Submission 67
CRMdig-based Provenance Ontology for Korean Cultural Heritage 3D Data
SP02-01
Presented by: Ara JO
This study aims to design a 'Korean-style ontology' for the provenance (entire lifecycle) of Korean cultural heritage 3D data based on CRMdig, and through this, to construct semantic data. Its goal is to integrally manage 3D data that has been underutilized by domestic institutions, to mitigate the phenomenon of information distortion (hallucination) that arises in the AI era, and furthermore, to prepare a foundation for international data linkage and trust-based services.
As we enter the age of Artificial Intelligence (AI), the value of digital data is increasing as never before. The field of Korean cultural heritage, in particular, has established high-quality 3D original record data generated by 3D scanning and photogrammetry as a core asset in accordance with the 'Cultural Heritage Digital Transformation 2030' plan, a process that is still actively ongoing.[1]
The cultural heritage 3D data produced through the investment of vast resources is mostly limited to low-capacity models and their basic metadata, which are provided through online portals. This low-capacity data has clear limitations in terms of quality for use in general content creation or specialized academic research. This necessitates high-quality 3D data or unprocessed raw data. Therefore, in preparation for the future phase of disclosing and utilizing all data, the design of a standardized 3D data ontology that can effectively integrate data, transparently manage provenance, and guarantee international interoperability has become a pressing task.
Accordingly, this study adopts CIDOC-CRM, the standard ontology of the International Council of Museums (ICOM), and its digital extension model, CRMdig, as its core methodology to design a 'Lifecycle Ontology for Korean-style Cultural Heritage 3D Data.'[2]
This research will be conducted in a total of five stages. First, it will analyze the entire lifecycle of domestic cultural heritage 3D data. Centering on the Korea Heritage Service and the National Museum of Korea, which represent national heritage, it will closely investigate the current status of raw data acquisition, data post-processing, final deliverables, and data archiving.[3] Although both institutions record precise metadata based on detailed data construction guidelines, they are founded on traditional database structures where users search for information by keywords, thus showing the fundamental limitations of their archive systems.
Second, it will search for a standard model through an analysis of foreign 3D archive cases. Focusing on four leading institutions—Europeana, the Smithsonian, the British Museum, and CyArk—it will investigate the management level of data provenance in major overseas 3D archives and conduct a comparative analysis with the domestic situation.[4] Through these cases, it will identify how data schemas are designed differently according to the core objectives of each archive. By synthesizing this domestic and international status, the direction of this study will be determined.
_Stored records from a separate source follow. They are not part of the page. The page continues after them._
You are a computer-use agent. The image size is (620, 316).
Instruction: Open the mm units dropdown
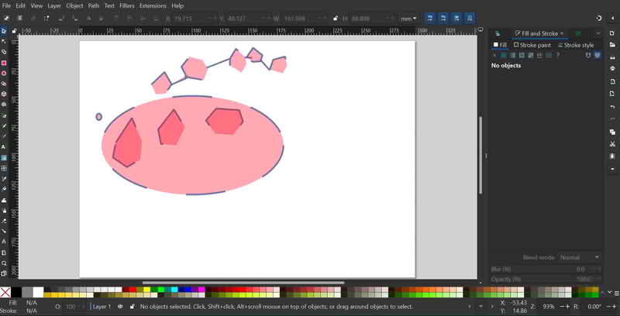coord(408,19)
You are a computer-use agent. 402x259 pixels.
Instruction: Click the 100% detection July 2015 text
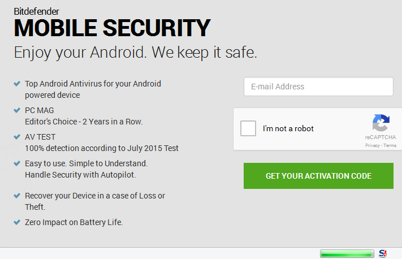pos(102,148)
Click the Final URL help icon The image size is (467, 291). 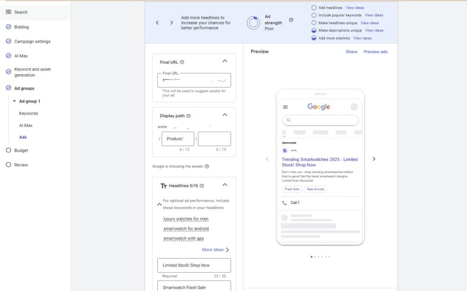(182, 62)
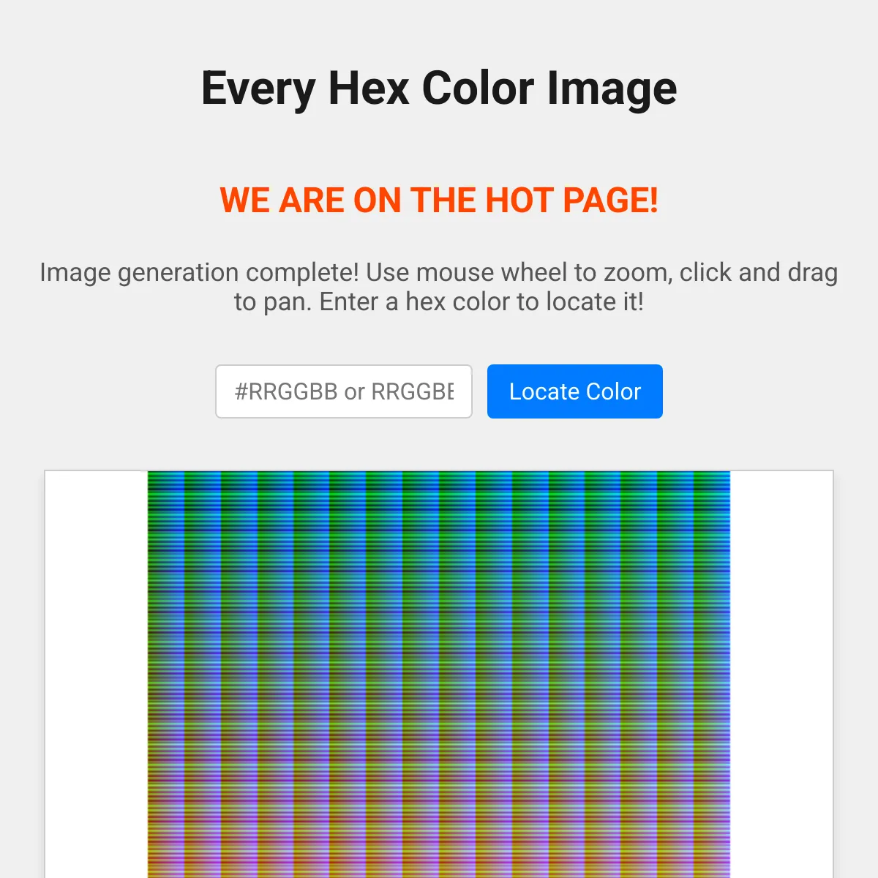Click the bottom-right purple corner of the visible image

tap(726, 872)
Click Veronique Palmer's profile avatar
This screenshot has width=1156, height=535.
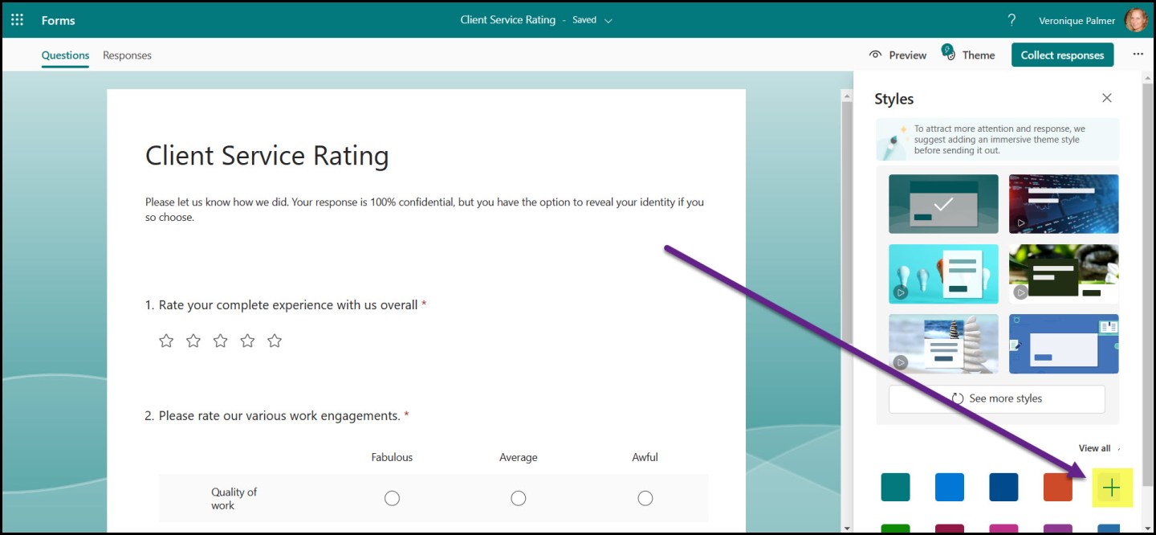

Third, based on the preceding analysis results, a 'Korean-style Cultural Heritage 3D Data Ontology' based on the international standard semantic model CRMdig will be designed. At this stage, it will particularly focus on the representation of provenance, which allows for tracing the entire process from the creation of 3D data to its processing, transformation, and transfer. Although CRMdig is an extension model specialized to precisely capture the dynamic lifecycle of a digital object, it does not predefine all the classes that encompass the detailed work stages of a specific domain. For example, while CRMdig's D3 Formal Derivation class is central to modeling the 3D data post-processing workflow, it has the limitation of not being able to distinguish specific work types such as 'point cloud registration,' 'noise removal,' or 'texturing' of a mesh model. To clearly express this technical detailed information, the ontology will be extended by proposing a user-defined classification system composed of sub-classes of D3 Formal Derivation or properties that modify it. To verify the effectiveness of the designed ontology, a specific cultural heritage asset will be selected as a case to build a pilot dataset. In this process, a unique identifier (URI) will be assigned to every digital object and transformation event—from the acquired raw dataset through intermediate processing stages to the final deliverables—to clearly define the connection relationship of each stage.
Fourth, based on the designed ontology schema and the pilot dataset, RDF (Resource Description Framework) triples, which are a set of interconnected data, will be generated. These generated RDF triples will finally be completed as a Knowledge Graph containing the detailed provenance information of the corresponding cultural heritage.
Fifth, the performance and utility of the constructed Knowledge Graph will be evaluated by executing SPARQL queries. This stage is a process of verifying whether the designed ontology has practically secured traceability and interoperability through complex and semantic queries that were impossible with simple metadata searches. For instance, by successfully executing a query like, "Find all the raw data acquired with scanner B and the 3D data in OBJ format among the Daeungjeon data of temples in region A," it will be proven that the proposed ontology model has the scalability applicable to cultural heritage data of various sizes, from small artifacts to large-scale historic sites.
Ultimately, this study will establish a long-term preservable 3D data system based on FAIR principles to prepare the foundation for the international data linkage of Korean cultural heritage. In the future, it can lead to diverse research expansions, such as automating the structuring process of unstructured real-world data (messy real-world data) by utilizing AI, and developing a next-generation intelligent cultural heritage search system that incorporates Retrieval-Augmented Generation (RAG) technology.
Keywords
Cultural Heritage, 3D Data, Ontology, CIDOC-CRM, CRMdig, provenance
Reference
[1] the Korea Heritage Service. (June 16, 2021). the Korea Heritage Service, The announcement of the 'Digital Transformation for Cultural Heritage 2030' plan. the Korea Heritage Service.
http://www.khs.go.kr/newsBbz/selectNewsBbzView.do?newsItemId=155702775§ionId=b_sec_1&pageIndex=1&strWhere=&strValue=&mn=NS_01_02
[2] International Committee for Documentation (CIDOC). (n.d.). The CIDOC conceptual reference model. Retrieved September 29, 2025, from https://cidoc-crm.org/ ; CIDOC CRM Special Interest Group. (n.d.). CRMdig: An extension of CIDOC-CRM to support 3D modelling. Retrieved September 29, 2025, from https://cidoc-crm.org/crmdig
[3] Korea Heritage Service. (n.d.). Korea Heritage Digital Service. Retrieved September 29, 2025, from https://digital.khs.go.kr/ ; National Museum of Korea (n.d.). 3D Data Search. Retrieved September 29, 2025, from https://www.museum.go.kr/MUSEUM/contents/M0505000000.do
[4] Europeana. (n.d.). Europeana. Retrieved September 29, 2025, from https://www.europeana.eu ; Smithsonian Institution. (n.d.). 3D digitization. Retrieved September 29, 2025, from https://3d.si.edu/ ; The British Museum. (n.d.). The British Museum (@britishmuseum). Sketchfab. Retrieved September 29, 2025, from https://sketchfab.com/britishmuseum/models ; OpenHeritage3D(CyArk). (n.d.). OpenHeritage3D. Retrieved September 29, 2025, from https://openheritage3d.org/